J’ai relu ce que j’avais dit à propos de Dernière nuit à Montréal, et je pourrais en reprendre une bonne partie ici. Une fois de plus, de façon très fine et subtile l’auteur met en scène des personnages sans attaches, sans racines, capables de quitter un lieu du jour au lendemain pour s’installer ailleurs. Un ailleurs avec lequel ils ont de nouveau des liens assez lâches.

On pourrait même dire qu’ici, les racines sont plus des freins ou des poids qu’autre chose : Ils sont en particulier la malédiction d’Anton qui veut échapper à sa famille et à ses activités, et d’Elena qui veut absolument quitter son grand nord natal.

Intéressant de voir, en opposition à des auteurs de polar traditionnellement très attachés à un lieu, une ville, une terre (on ne compte plus les couples enquêteur/ville), où les personnages se définissent en grande partie par leur appartenance à des clans, des familles, des classes sociales ou des lieux d’histoire, comme Emily St. John Mandel écrit des polars flottants comme des ballons gonflés d’hélium, dérivant au gré des vents.

Mais je vais redescendre sur terre, pour vous dire qu’au-delà de ces considérations, il convient de souligner l’habileté de la construction, la maîtrise du suspense et de l’intrigue et la finesse dans la description des personnages. Souligner également comment l’écriture jamais appuyée est en accord avec le discours, même dans les moments les plus dramatiques, et il y en a.

Une vraie réussite, qui ne ravira certes pas les amateurs de thrillers pleins d’action, de baston, de sang et de larmes, mais qui séduira certainement tous ceux qui prendront la peine de rentrer dans son monde original et envoutant.

Emily St. John Mandel / On ne joue pas avec la mort (The singer’s gun, 2010), Rivages/Thriller (2013), traduit de l’anglais (Canada) par Gérard de Chergé.

Nouvelle auteur canadienne

C’est la rentrée. Pas encore pour les petits (restent quelques jours), mais pour les romans. A cette occasion une petite nouvelle, canadienne, fait son entrée chez Rivages. Je pouvais difficilement trouver un plus grand contraste avec le roman de George Martin. Autant Armageddon Rag est politique, fantastique et puissant, plein de bruit et de fureur, autant Dernière nuit à Montréal d’Emily St. John Mandel est discret, fugace, tout en nuance et en finesse.

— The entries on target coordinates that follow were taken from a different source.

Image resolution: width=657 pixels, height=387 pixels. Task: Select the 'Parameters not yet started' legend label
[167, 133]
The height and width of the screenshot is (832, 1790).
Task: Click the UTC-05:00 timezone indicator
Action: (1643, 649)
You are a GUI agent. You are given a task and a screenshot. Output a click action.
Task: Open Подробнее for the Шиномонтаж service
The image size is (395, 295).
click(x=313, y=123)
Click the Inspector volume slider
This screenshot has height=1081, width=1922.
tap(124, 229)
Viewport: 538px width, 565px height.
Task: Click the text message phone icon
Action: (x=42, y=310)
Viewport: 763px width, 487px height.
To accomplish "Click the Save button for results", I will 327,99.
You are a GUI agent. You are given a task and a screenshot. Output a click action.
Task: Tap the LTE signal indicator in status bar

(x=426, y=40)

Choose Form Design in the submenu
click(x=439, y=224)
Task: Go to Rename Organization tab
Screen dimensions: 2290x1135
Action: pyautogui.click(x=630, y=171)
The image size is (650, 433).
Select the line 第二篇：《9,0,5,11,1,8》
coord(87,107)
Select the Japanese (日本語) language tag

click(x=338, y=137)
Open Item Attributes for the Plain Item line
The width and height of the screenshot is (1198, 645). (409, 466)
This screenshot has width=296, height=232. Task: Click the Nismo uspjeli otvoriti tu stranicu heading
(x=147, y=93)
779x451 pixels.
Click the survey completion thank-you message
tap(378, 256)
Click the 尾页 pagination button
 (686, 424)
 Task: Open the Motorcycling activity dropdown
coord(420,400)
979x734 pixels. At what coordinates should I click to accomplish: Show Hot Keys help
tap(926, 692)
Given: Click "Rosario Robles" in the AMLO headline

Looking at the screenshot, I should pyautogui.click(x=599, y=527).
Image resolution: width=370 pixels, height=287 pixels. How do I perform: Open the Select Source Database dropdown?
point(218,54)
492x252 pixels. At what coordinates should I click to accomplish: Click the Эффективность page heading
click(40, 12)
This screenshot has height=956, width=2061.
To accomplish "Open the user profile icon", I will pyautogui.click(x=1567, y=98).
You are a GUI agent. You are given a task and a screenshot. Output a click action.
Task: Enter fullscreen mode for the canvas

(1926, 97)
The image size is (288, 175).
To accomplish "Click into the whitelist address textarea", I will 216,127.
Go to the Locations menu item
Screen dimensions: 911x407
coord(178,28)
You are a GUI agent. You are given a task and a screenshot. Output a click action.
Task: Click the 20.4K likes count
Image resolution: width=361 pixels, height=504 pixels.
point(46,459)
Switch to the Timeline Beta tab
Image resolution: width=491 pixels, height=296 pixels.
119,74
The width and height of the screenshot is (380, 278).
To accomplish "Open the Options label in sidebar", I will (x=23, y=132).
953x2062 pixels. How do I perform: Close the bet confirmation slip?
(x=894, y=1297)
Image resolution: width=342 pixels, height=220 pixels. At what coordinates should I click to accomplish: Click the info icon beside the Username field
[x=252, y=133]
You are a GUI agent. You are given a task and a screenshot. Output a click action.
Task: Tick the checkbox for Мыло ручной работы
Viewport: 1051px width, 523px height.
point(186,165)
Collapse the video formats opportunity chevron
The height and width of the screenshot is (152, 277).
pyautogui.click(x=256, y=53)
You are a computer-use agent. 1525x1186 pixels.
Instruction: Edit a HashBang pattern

MandelA sept ans Lilia est enlevée par son père par une nuit d’hiver. Avec lui elle passe la frontière entre le Canada et les US puis, jusqu’à 16 ans, ils voyagent à travers tous les Etats-Unis, changeant de nom, de coiffure, d’allure, pour échapper à sa mère et au détective privé qui la cherche. Elle commence alors à voyager seule, incapable de se fixer quelque part.

Des années plus tard, Eli l’accueille quelques mois à New York. Quand elle s’en va, un matin, sans rien dire, il décide de la chercher à Montréal où elle est allée. Montréal où vivait Christopher, le privé qui l’a suivie pendant des années, où vit Michaela, sa fille, qui a l’âge de Lilia. C’est dans cette ville, en plein hiver, que les secrets enfouis vont être révélés.

Un roman étonnant quasi évanescent et pourtant marquant. Les personnages n’ont aucune attache, et ressemblent à ces ballons lâchés lors d’une fête qui partent, avec un petit mot attaché. Un petit mot ou l’une des pièces d’un puzzle qui ne sera entièrement reconstitué qu’à la toute fin, même si le lecteur, peu à peu, commence à deviner la forme dessinée.

Il y a aussi quelque chose de Mortelle randonnée dans l’histoire de ce privé qui suit une fille pendant des années sans jamais l’aborder, de plus en plus obsédé se transformant en une ombre, une silhouette à peine entraperçue.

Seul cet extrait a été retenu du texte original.